→ Assignment
Write down the lines exactly as they appear, from the one that contains "Viewport: 790px width, 655px" through the final line of the records, so that both ends are kept and no pictures come along.

[[ Exercise materials, beginning ]]

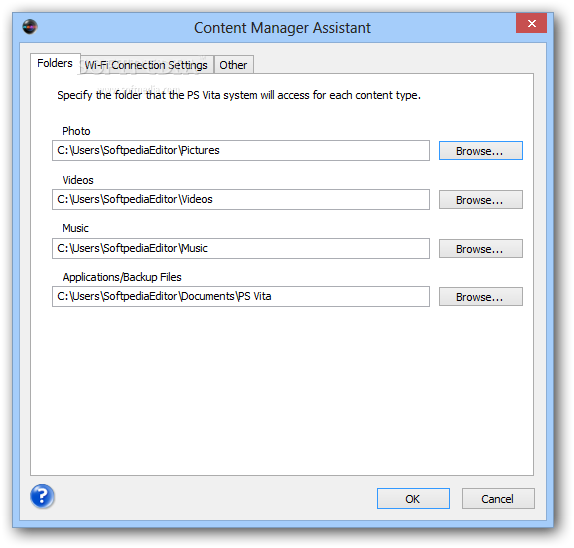574x548 pixels.
Task: Click the Photo label text
Action: (76, 131)
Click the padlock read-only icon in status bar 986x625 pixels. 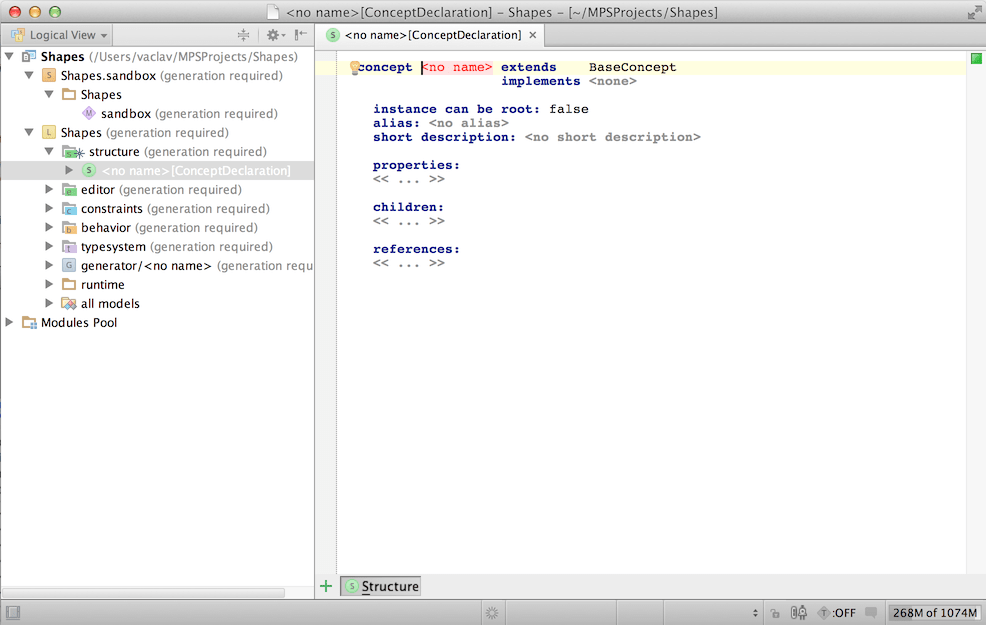click(x=775, y=612)
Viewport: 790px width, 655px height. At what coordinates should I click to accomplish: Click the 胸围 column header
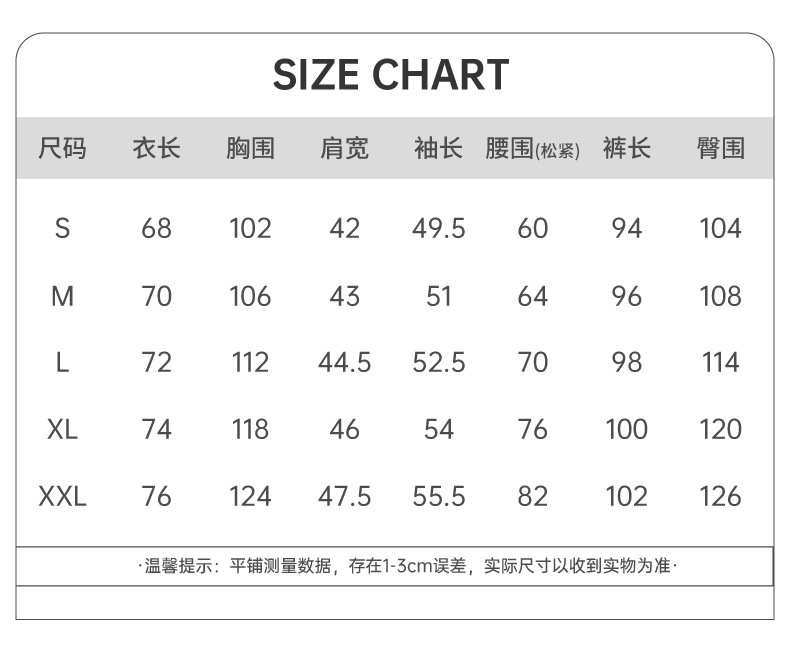click(250, 149)
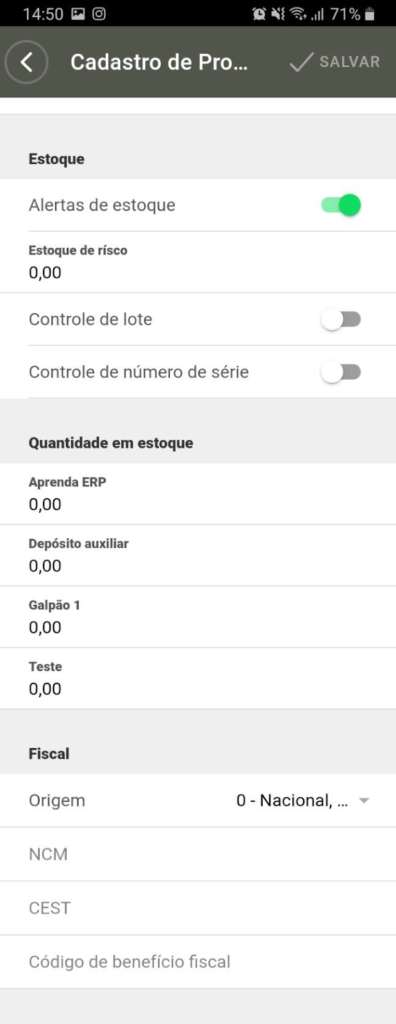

[[ Exercise materials, end ]]

→ Your solution
Viewport: 790px width, 655px height. At what coordinates should I click to accomplish: Click the 胸围 column header
click(250, 149)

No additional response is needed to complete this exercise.